Ten years ago, Netflix got the idea that its app should work more like regular TV. This was early on in its transition from DVD delivery to streaming on demand, and product engineers at the company were still figuring out how the platform’s user interface would work. Instead of having subscribers start their streaming sessions scrolling through rows and rows of content, they wondered what would happen if a show or movie simply began playing as soon as someone clicked into the app — you know, like turning on your dad’s boxy old Zenith.
“It was the early days of Netflix having a television user interface, and we saw this as a great possibility,” says Todd Yellin, who as vice-president of product for the streaming giant helps shape how users interact with the platform. They liked the idea so much, they quietly tested it out among a small slice of subscribers.
But users weren’t impressed. “It failed,” the 14-year Netflix vet tells me. “The technology wasn’t as good. And I don’t think consumers were ready for it.”

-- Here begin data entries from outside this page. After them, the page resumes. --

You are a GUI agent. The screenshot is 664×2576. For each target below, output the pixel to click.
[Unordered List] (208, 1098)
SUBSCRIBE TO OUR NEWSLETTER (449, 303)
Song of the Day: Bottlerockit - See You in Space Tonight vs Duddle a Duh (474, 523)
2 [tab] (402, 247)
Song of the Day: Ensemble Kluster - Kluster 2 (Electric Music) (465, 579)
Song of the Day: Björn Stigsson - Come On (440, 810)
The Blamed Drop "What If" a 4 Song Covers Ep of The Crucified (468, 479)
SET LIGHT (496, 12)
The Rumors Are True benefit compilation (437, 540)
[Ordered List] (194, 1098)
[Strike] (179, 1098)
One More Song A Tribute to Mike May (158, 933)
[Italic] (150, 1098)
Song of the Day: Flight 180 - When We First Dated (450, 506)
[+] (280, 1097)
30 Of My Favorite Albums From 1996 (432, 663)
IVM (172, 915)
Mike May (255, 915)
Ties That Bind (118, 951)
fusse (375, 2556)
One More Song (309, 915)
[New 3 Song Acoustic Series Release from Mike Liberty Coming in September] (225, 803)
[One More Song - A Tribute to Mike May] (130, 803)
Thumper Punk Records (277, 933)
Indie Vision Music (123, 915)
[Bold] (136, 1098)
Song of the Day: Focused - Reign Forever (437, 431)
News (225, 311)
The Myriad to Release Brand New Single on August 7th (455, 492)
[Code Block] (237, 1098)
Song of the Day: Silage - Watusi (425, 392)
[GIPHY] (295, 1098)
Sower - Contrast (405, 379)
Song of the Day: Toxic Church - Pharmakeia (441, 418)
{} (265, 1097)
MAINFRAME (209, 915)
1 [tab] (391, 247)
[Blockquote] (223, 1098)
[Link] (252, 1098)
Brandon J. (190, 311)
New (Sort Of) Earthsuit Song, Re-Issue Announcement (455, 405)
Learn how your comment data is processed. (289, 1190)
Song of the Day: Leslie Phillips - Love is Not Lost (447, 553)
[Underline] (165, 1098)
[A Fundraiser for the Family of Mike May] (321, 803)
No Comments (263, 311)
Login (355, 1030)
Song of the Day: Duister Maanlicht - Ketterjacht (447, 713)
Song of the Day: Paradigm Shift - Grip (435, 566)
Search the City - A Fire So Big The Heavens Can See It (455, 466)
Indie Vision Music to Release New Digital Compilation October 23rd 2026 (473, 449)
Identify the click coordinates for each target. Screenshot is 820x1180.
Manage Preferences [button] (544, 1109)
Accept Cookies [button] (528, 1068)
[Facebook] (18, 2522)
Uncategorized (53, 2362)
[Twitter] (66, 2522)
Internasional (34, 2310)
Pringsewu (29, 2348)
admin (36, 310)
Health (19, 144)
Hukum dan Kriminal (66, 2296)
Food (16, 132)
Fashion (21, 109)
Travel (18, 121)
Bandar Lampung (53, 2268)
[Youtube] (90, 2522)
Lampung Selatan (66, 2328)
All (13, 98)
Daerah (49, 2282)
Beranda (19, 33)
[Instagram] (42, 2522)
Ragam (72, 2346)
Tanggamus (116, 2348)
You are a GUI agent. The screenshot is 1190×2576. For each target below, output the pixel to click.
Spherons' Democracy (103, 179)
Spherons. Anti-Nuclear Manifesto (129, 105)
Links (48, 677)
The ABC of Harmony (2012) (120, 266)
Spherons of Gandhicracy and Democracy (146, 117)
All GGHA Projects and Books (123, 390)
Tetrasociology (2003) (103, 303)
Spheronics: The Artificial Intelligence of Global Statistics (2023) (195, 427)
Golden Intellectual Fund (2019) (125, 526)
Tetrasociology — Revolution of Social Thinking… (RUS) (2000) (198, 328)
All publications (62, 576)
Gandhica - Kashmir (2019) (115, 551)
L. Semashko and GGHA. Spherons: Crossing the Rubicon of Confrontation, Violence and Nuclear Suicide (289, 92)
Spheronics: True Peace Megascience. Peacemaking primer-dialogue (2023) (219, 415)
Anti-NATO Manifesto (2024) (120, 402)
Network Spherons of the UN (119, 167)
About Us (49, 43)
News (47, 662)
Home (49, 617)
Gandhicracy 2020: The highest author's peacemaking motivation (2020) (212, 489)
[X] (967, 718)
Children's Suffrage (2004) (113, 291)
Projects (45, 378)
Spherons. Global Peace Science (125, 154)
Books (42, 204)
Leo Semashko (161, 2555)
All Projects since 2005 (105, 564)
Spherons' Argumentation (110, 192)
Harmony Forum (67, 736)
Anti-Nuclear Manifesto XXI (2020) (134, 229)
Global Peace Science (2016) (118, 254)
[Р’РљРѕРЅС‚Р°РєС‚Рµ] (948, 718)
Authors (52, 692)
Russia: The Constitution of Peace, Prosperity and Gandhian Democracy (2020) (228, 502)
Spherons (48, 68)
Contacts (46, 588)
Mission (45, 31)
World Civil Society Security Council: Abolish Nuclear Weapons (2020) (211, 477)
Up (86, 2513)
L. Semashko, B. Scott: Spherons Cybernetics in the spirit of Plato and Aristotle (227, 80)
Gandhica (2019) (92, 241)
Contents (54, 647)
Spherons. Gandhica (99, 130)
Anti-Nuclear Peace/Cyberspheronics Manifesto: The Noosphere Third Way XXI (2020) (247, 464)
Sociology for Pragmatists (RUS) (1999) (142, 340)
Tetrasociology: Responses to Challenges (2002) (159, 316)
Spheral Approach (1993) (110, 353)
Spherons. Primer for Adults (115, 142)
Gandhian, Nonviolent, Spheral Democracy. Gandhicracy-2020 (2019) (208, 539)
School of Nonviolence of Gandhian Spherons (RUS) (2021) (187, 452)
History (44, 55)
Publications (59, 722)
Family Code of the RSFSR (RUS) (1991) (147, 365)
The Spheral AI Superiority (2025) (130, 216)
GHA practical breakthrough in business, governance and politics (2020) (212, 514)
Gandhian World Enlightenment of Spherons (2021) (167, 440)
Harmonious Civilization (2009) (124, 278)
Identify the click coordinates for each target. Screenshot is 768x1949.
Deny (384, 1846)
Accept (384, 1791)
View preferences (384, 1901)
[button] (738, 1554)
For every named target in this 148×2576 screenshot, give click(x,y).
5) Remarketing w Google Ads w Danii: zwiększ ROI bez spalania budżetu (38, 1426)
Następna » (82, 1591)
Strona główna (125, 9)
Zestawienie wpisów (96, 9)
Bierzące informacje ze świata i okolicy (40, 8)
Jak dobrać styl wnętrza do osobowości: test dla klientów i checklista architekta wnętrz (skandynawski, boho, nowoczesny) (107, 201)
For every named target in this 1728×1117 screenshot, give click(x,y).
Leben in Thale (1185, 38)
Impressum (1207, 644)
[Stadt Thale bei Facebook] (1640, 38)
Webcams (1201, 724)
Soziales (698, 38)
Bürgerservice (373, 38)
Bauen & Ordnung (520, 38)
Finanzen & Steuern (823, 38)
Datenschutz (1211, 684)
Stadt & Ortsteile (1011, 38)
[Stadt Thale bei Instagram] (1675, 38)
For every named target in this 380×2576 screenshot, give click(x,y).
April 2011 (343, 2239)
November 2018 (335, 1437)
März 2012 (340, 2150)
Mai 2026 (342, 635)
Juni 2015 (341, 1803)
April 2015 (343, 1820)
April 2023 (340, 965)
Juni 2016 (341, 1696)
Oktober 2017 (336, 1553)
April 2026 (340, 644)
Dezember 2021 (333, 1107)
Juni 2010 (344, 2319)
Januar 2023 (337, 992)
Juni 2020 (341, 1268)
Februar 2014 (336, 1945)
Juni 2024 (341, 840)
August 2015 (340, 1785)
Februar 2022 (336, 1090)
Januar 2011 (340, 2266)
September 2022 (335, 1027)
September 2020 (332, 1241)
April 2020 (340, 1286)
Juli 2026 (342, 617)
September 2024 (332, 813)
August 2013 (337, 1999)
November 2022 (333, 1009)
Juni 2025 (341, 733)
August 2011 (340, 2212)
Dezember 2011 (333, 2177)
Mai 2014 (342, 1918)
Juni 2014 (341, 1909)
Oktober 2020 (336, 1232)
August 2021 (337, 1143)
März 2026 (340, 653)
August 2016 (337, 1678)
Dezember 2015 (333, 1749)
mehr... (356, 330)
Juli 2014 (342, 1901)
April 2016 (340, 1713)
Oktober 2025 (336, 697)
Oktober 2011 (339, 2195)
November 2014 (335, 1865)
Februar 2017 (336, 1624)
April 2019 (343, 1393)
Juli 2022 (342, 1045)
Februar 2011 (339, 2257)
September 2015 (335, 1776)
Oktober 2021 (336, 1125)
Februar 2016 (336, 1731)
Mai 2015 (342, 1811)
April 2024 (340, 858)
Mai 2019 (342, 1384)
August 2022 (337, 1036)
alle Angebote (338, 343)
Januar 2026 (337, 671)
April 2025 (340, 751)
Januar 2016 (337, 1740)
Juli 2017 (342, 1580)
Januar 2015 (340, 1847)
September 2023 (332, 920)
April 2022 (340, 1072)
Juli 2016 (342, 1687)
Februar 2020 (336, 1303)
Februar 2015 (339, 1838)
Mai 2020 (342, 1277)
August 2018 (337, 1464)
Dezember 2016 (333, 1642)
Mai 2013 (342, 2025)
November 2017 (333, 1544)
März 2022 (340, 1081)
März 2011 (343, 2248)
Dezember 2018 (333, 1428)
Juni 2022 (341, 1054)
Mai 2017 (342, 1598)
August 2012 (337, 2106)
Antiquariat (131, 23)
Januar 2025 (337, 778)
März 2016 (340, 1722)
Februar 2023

Netflix believes audiences are ready now. Today, the company is launching Play Something, a new viewing mode designed to make it easier for the indecisive among us to quickly find something to watch. As with those early forays into instant-playing content, the goal of this new shuffle feature is to eliminate, or at least ease, the Peak TV-era anxiety so many of us feel while trying to find something to watch. But unlike its past attempt, it won’t be automatic: You’ll have to opt in — either at start-up or when you’re browsing your home page. If you do, the usual page upon page of box art and show descriptions disappears. Instead, the Netflix matrix chooses something it thinks you’ll be into and just starts streaming it, along with an onscreen graphic briefly explaining why it chose that title. Don’t like what you see? A quick button press skips ahead to another selection. If you suddenly decide an earlier selection is actually a better pick, you can also go backward. (The feature will initially be available on all Netflix TV apps and, soon, on mobile for Android devices.)